Entries drawn from a collection
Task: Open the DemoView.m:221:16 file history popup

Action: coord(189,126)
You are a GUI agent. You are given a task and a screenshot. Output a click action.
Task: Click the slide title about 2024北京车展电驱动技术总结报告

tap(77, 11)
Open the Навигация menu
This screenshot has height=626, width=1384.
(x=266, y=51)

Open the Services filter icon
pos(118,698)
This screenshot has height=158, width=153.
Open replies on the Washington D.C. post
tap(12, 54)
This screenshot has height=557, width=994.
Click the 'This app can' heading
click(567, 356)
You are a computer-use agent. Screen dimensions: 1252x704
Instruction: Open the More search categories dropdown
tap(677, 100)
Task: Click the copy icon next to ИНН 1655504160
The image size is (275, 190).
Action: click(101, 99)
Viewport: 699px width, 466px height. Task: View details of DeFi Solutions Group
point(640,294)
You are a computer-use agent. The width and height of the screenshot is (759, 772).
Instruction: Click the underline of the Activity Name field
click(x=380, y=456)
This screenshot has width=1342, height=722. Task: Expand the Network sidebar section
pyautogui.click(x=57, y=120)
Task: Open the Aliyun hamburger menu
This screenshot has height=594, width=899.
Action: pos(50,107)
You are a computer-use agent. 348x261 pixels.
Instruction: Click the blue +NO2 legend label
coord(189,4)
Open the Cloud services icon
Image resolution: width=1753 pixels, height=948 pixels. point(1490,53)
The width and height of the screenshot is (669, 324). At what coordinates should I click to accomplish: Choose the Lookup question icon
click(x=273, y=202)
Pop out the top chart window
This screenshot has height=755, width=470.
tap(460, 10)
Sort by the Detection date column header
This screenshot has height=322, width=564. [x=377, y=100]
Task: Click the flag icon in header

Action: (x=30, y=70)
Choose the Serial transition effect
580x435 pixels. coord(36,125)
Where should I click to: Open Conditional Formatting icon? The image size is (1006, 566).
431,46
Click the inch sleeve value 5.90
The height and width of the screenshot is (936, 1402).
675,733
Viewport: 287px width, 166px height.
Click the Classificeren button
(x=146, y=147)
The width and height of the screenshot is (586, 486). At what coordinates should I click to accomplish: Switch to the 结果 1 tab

TASK TO COMPLETE:
Reproduce every line of the data above verbatim.

FULL RESPONSE:
Task: Open the DemoView.m:221:16 file history popup

Action: coord(189,126)
You are a GUI agent. You are given a task and a screenshot. Output a click action.
Task: Click the slide title about 2024北京车展电驱动技术总结报告

tap(77, 11)
Open the Навигация menu
This screenshot has height=626, width=1384.
(x=266, y=51)

Open the Services filter icon
pos(118,698)
This screenshot has height=158, width=153.
Open replies on the Washington D.C. post
tap(12, 54)
This screenshot has height=557, width=994.
Click the 'This app can' heading
click(567, 356)
You are a computer-use agent. Screen dimensions: 1252x704
Instruction: Open the More search categories dropdown
tap(677, 100)
Task: Click the copy icon next to ИНН 1655504160
The image size is (275, 190).
Action: click(101, 99)
Viewport: 699px width, 466px height. Task: View details of DeFi Solutions Group
point(640,294)
You are a computer-use agent. The width and height of the screenshot is (759, 772).
Instruction: Click the underline of the Activity Name field
click(x=380, y=456)
This screenshot has width=1342, height=722. Task: Expand the Network sidebar section
pyautogui.click(x=57, y=120)
Task: Open the Aliyun hamburger menu
This screenshot has height=594, width=899.
Action: pos(50,107)
You are a computer-use agent. 348x261 pixels.
Instruction: Click the blue +NO2 legend label
coord(189,4)
Open the Cloud services icon
Image resolution: width=1753 pixels, height=948 pixels. point(1490,53)
The width and height of the screenshot is (669, 324). At what coordinates should I click to accomplish: Choose the Lookup question icon
click(x=273, y=202)
Pop out the top chart window
This screenshot has height=755, width=470.
tap(460, 10)
Sort by the Detection date column header
This screenshot has height=322, width=564. [x=377, y=100]
Task: Click the flag icon in header

Action: (x=30, y=70)
Choose the Serial transition effect
580x435 pixels. coord(36,125)
Where should I click to: Open Conditional Formatting icon? The image size is (1006, 566).
431,46
Click the inch sleeve value 5.90
The height and width of the screenshot is (936, 1402).
675,733
Viewport: 287px width, 166px height.
Click the Classificeren button
(x=146, y=147)
The width and height of the screenshot is (586, 486). At what coordinates should I click to accomplish: Switch to the 结果 1 tab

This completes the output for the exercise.